Thursday, June 25, 2015


Tom Hanks
PHILADELPHIA (1993). Director: Jonathan Demme.

"Everyone in this room is your friend, more than your friend -- family." -- Wheeler to Beckett.

Andrew Beckett (Tom Hanks) is a young lawyer in Philadelphia who is going places -- until he gets AIDS. Although he tries to hide it from the partners, he is fired (just as much for being gay as for his illness) on a trumped up charge of incompetence. Turned down by most lawyers for a wrongful dismissal lawsuit, he is finally represented by ambulance chaser and part-time homophobe Joe Miller (Denzel Washington). Although Charles Wheeler (Jason Robards), the head of the firm, is importuned to settle with Beckett, the crusty old lawyer is not about to give in ... Philadelphia, the first major American movie to deal with AIDS and homophobia, is an admirable if flawed motion picture. It doesn't shy away from stark realities such as depicting the illness and its effect on other people; the way that gay partners are not considered "family" in the hospital; invisible gays and closet cases; and difficult questions about so-called "risky" behavior. On the other hand, with so many points to be made on such an issue, the characters sort of get lost, and the viewer probably gets to know Joe Miller better than it does Andrew Beckett. Andrew's partner Miguel (Antonio Banderas) is only given a couple of scenes, remains a distant figure, and worse, the two men seem more like friends than partners -- it's almost as if Banderas was afraid to ruin his "macho" image by kissing Hanks. Hanks [Road to Perdition] won a Best Actor Oscar, and is quite good, even if he's perhaps a bit too "fluttery" on certain occasions [the film seems to show the diversity of the gay male community, and even indulges in some stereotype-busting at times]. Washington [American Gangster], Robards [You Can't Take It With You], and Mary Steenburgen as opposing counsel are excellent, and there's an effective cameo by director Roger Corman as one of Beckett's former clients. As for the music (the main score is by Howard Shore), the soundtrack makes effective use of Maria Callas singing "La mamma morta" from Giordano's Andrea Chenier, although one wonders if either Bruce Springsteen (Oscar winner for the title tune) and Neil Young (composer of the haunting end-title piece "City of Brotherly Love") knew the subject matter before they wrote the songs.

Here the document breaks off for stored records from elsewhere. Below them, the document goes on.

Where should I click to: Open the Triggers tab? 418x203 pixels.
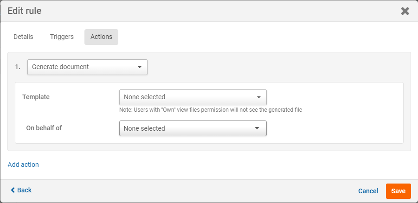(x=62, y=37)
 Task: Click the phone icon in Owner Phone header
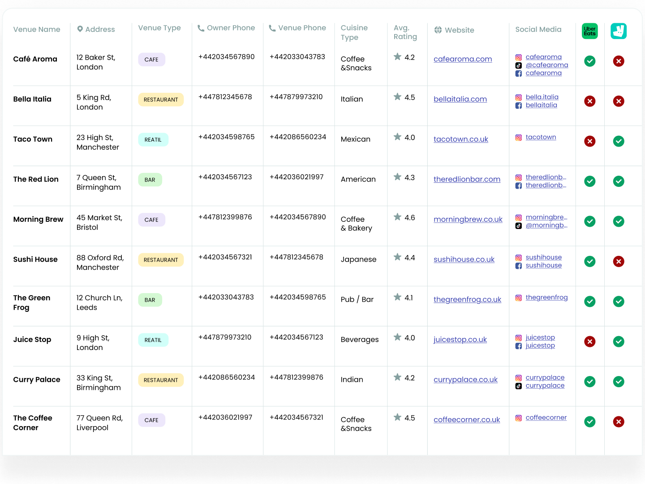(x=200, y=28)
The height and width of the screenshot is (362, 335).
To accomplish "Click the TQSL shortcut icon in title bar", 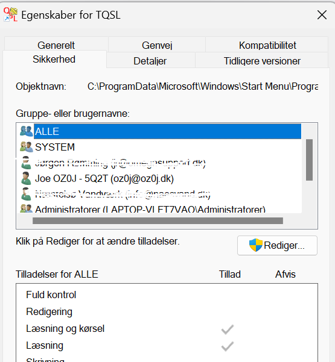I will [10, 14].
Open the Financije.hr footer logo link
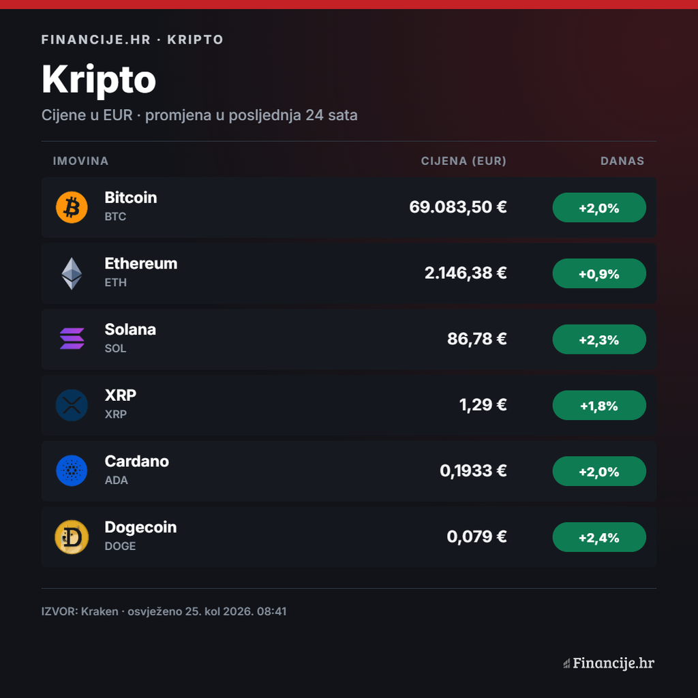This screenshot has height=698, width=698. point(609,663)
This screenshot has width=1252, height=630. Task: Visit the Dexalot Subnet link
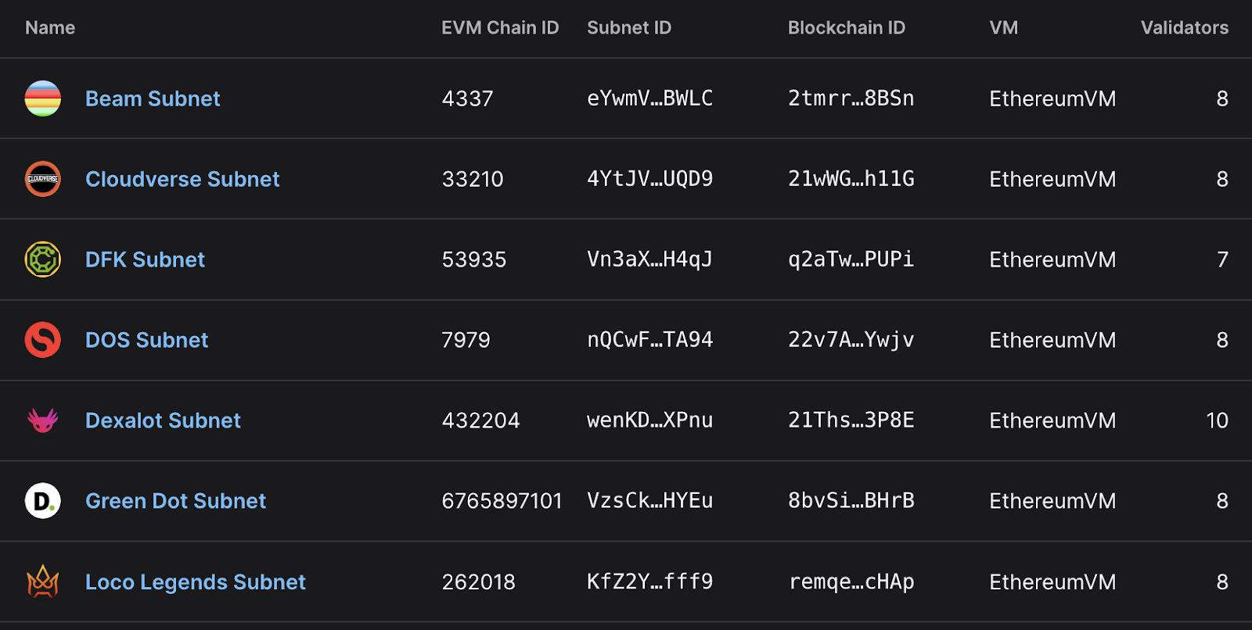click(163, 421)
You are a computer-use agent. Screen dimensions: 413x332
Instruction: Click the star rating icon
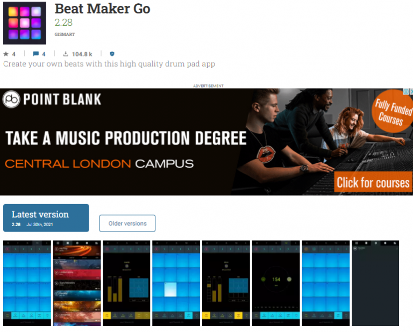[x=6, y=54]
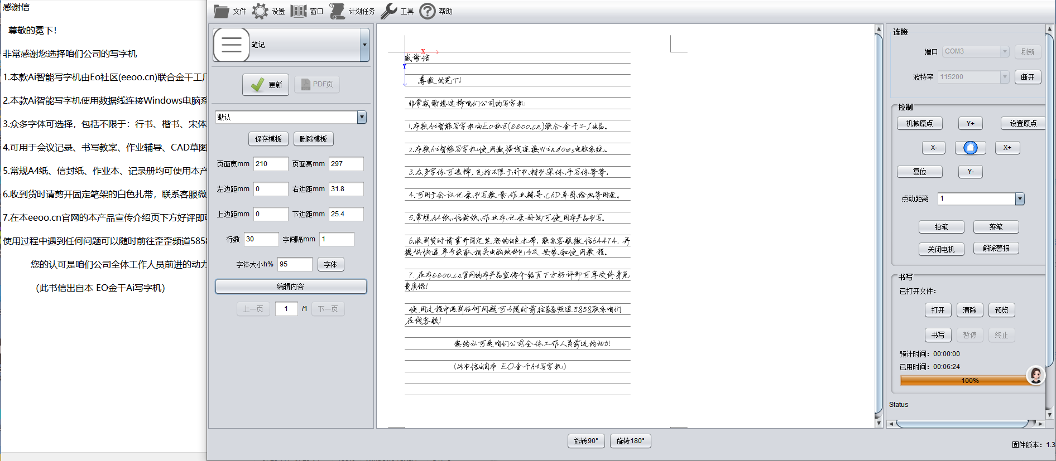Expand the 点动距离 jog distance dropdown

coord(1020,199)
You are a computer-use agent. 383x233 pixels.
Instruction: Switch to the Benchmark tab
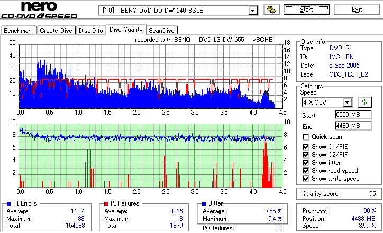(19, 31)
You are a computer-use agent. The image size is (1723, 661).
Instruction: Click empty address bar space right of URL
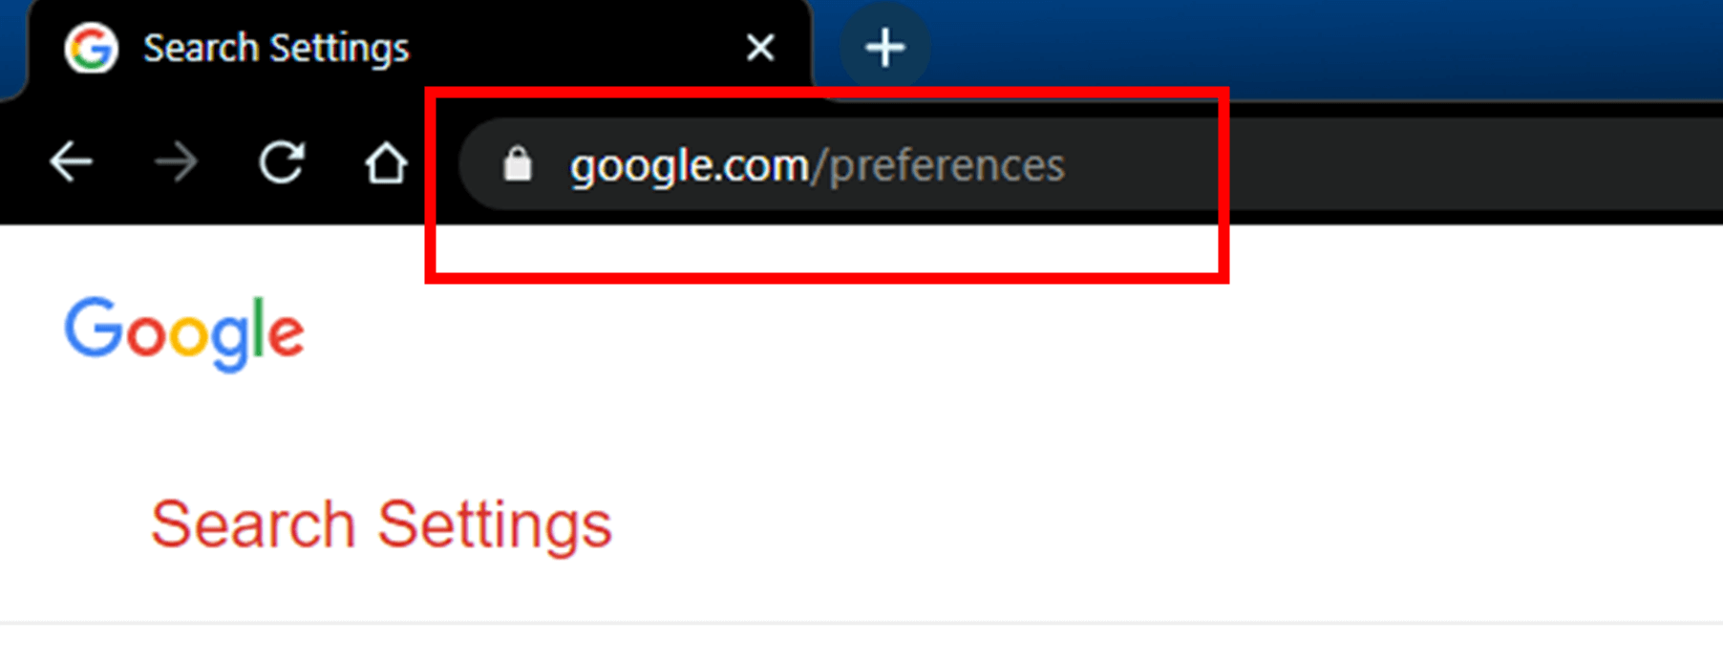click(1471, 164)

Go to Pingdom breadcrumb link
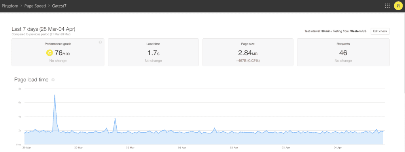pos(10,6)
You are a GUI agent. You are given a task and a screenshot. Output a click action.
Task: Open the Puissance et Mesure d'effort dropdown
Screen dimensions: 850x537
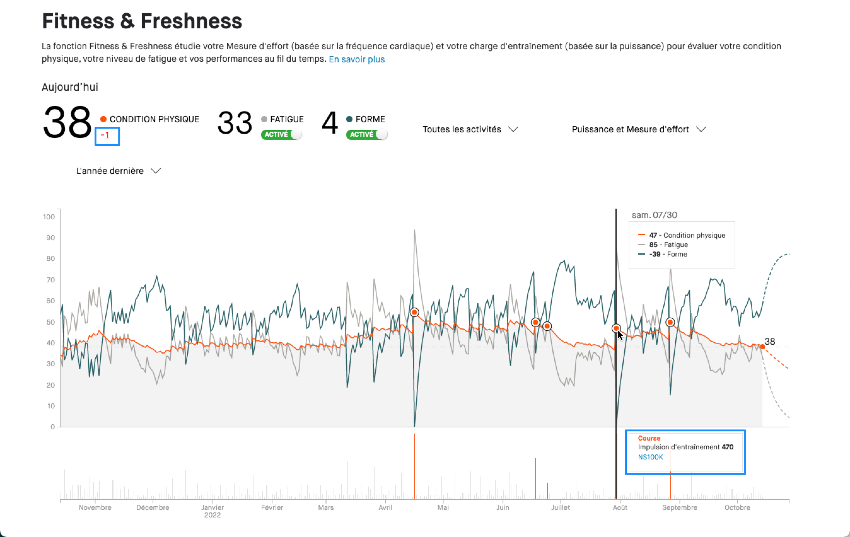tap(639, 129)
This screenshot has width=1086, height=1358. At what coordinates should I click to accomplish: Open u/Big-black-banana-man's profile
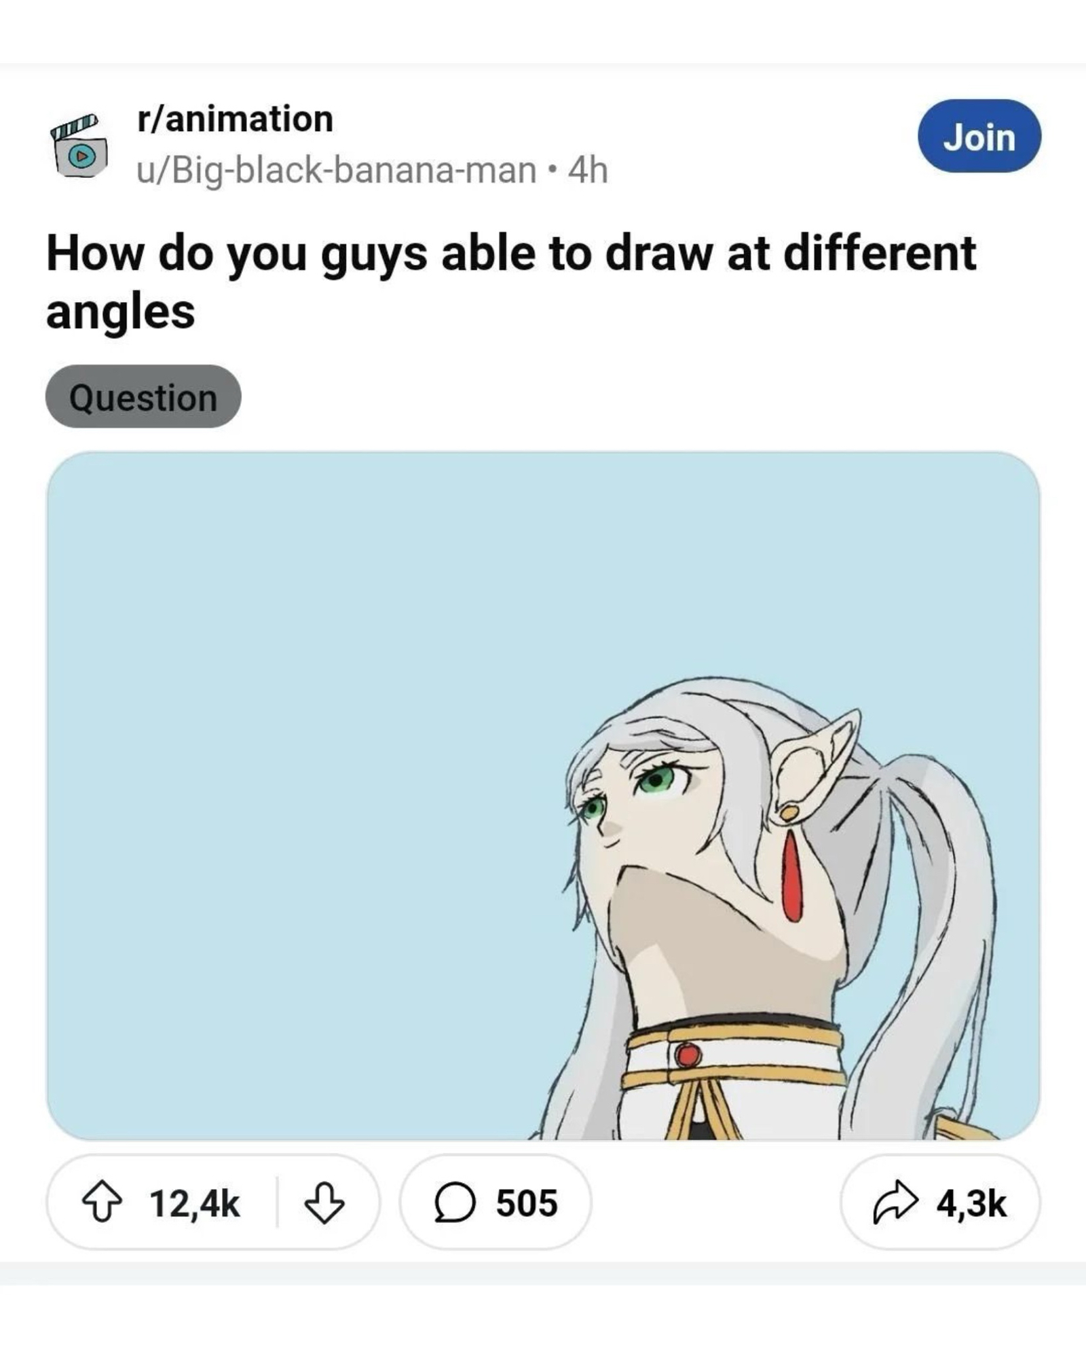[x=337, y=170]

Verdict: Whatever its imperfections this is an often powerful and very affecting picture. ***1/2.


angelman66 said...

Hi Bill, I agree that this is a landmark film, and still very affecting all these years later. My own partner of 7 years died in 1994, and for years this film was too painful for me to bear watching. But it is beautifully done for the most part. Joanne Woodward is very affecting in her brief scenes as the mother.

I agree that there is not enough of the relationship between Tom Hanks and Antonio Banderas...I think Banderas is wonderful in particular in the scene where he angrily challenges the doctor in the beginning of the film, but then his character kind of fades into the background. But--a male-on-male kiss in a mainstream Hollywood movie? No, they were not ready for it--I don't think the public wanted to see either Hanks or Banderas in a lip lock at that times have changed!

Great write-up on a very important film!

William said...

Thank you, Chris, and my condolences. Things may get easier as the years go by, but it is never easy.

I think "Will and Grace" had the first male to male lip lock on television, but I'm not certain what the first one was in a mainstream movie.